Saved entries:

**********

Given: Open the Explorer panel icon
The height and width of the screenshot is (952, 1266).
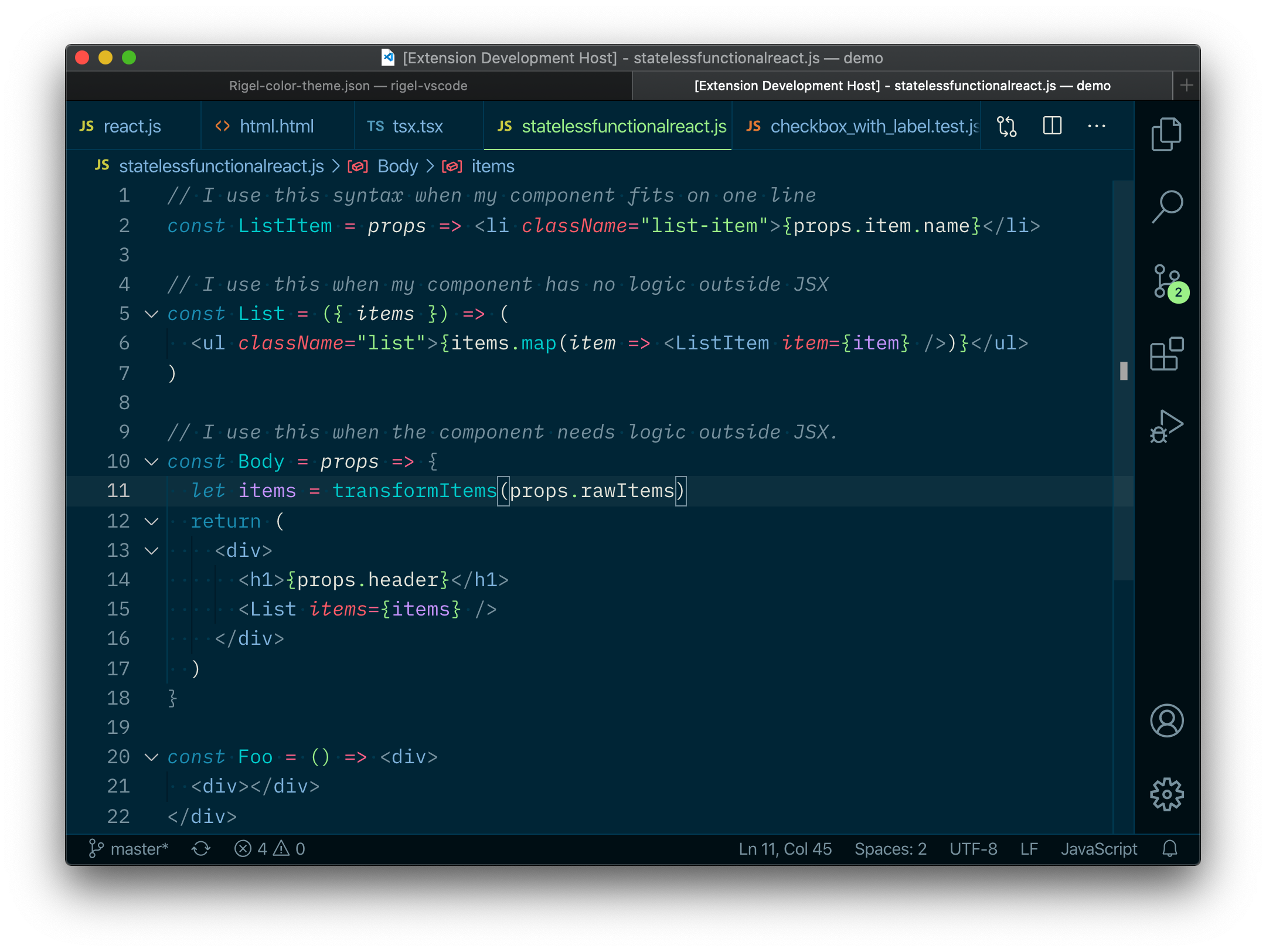Looking at the screenshot, I should click(x=1166, y=134).
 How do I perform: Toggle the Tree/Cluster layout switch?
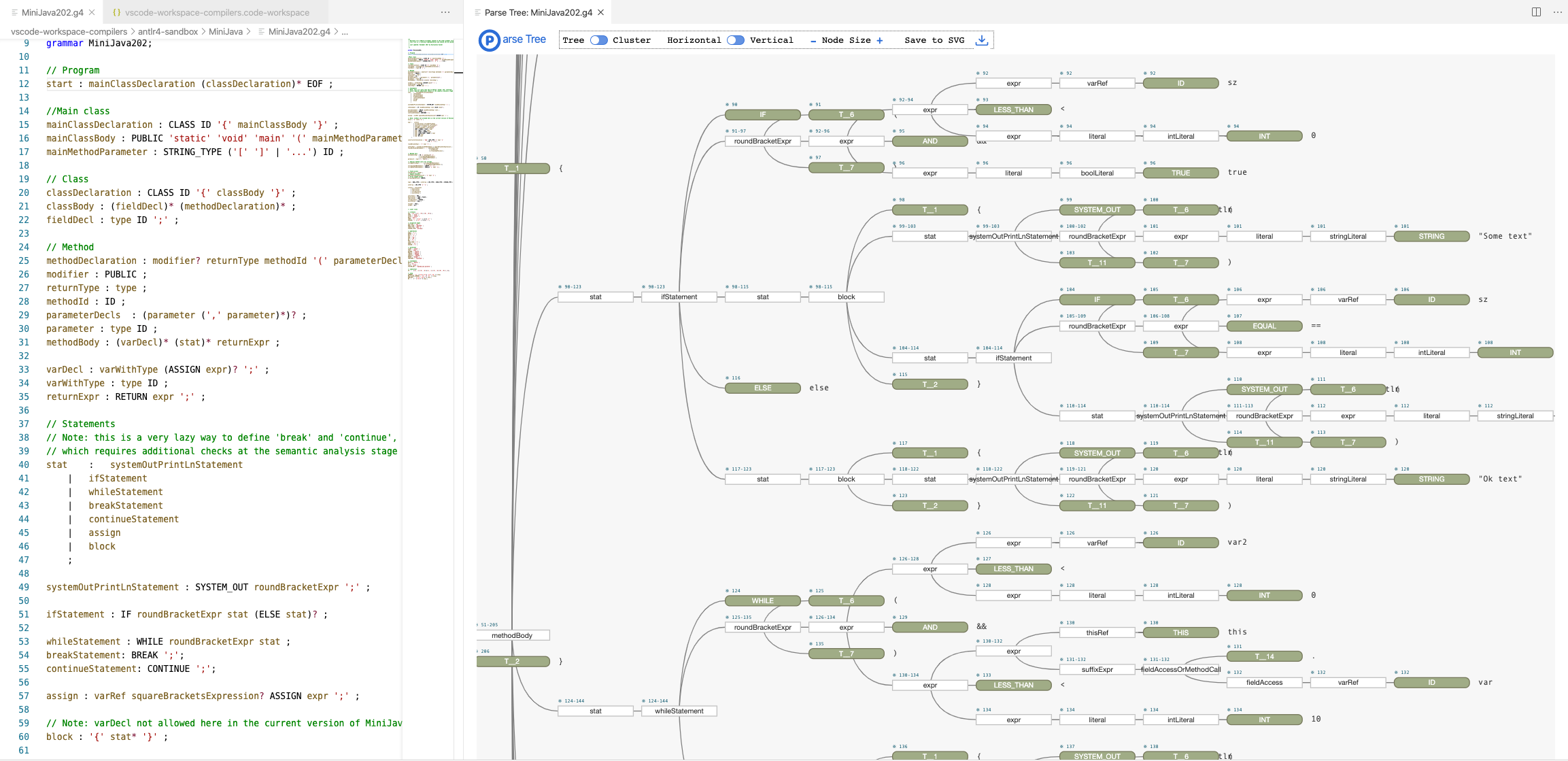(x=598, y=40)
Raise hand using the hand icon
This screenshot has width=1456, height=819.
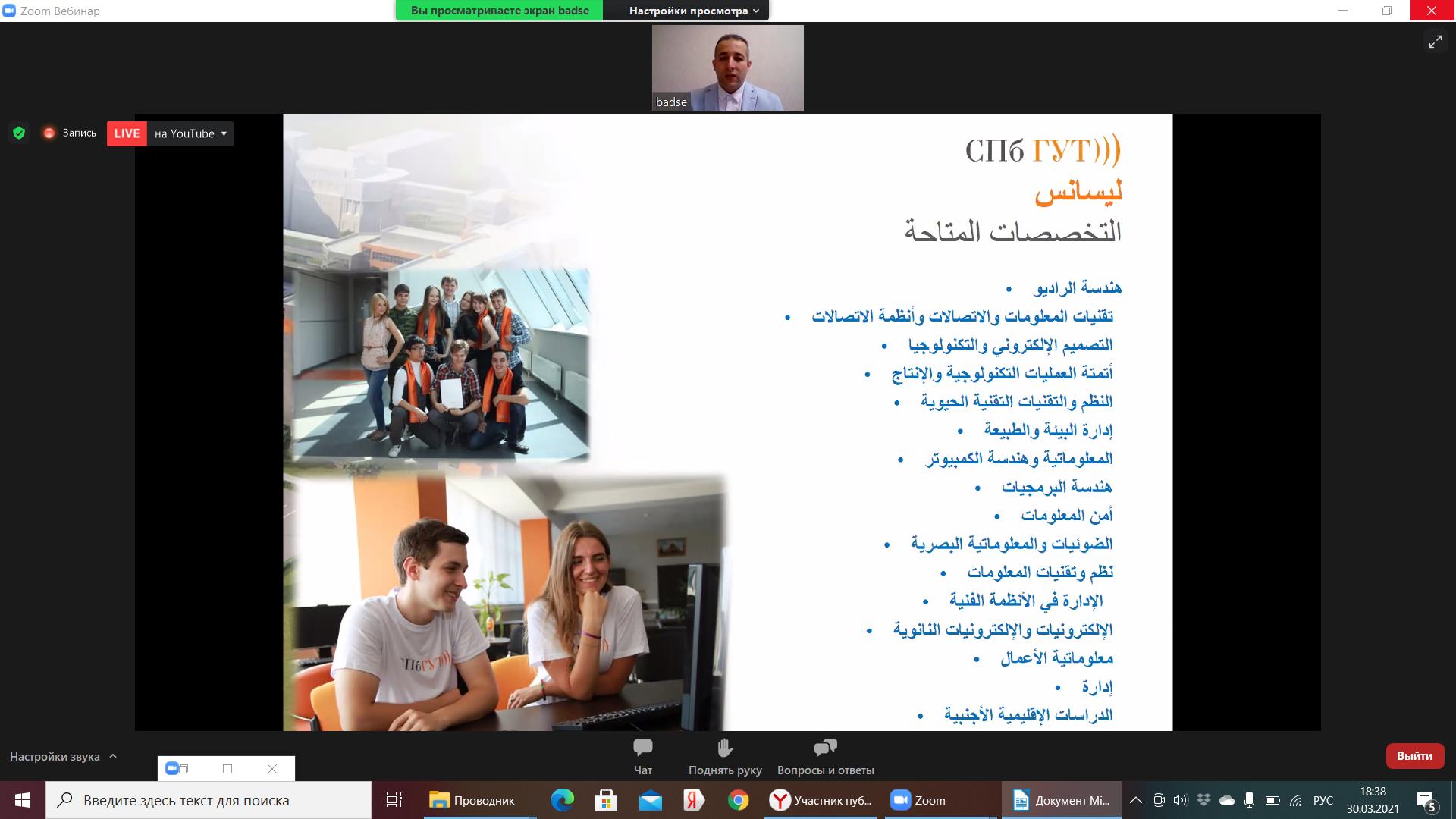tap(725, 748)
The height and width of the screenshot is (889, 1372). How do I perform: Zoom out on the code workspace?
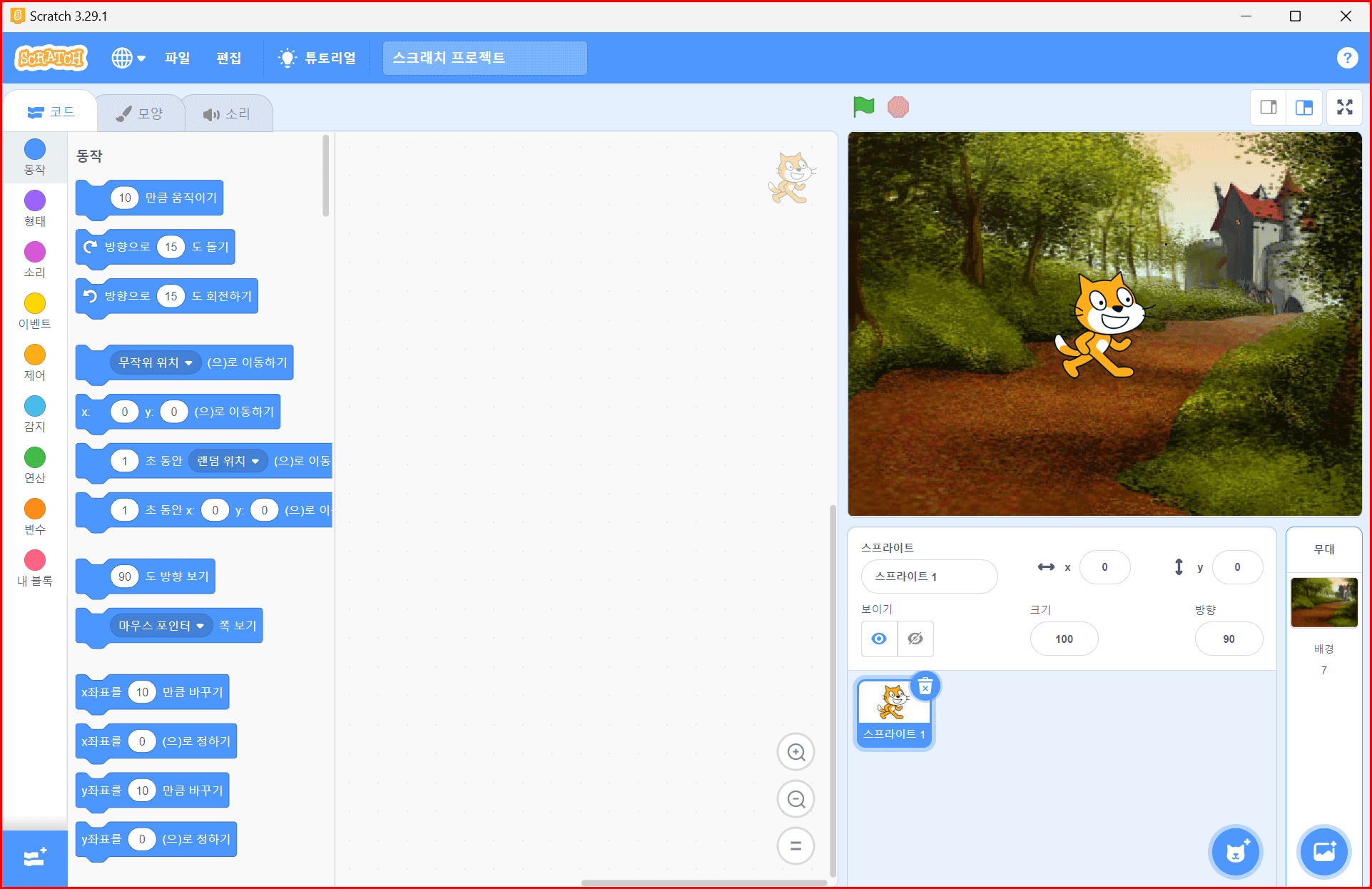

**********

All lines from the one containing "How do I perform: Toggle" through the final line of the records are to be retyped exactly; no other lines and no pictures are to be included.

 How do I perform: Toggle the Tree/Cluster layout switch?
(x=598, y=40)
Raise hand using the hand icon
This screenshot has width=1456, height=819.
tap(725, 748)
The height and width of the screenshot is (889, 1372). How do I perform: Zoom out on the code workspace?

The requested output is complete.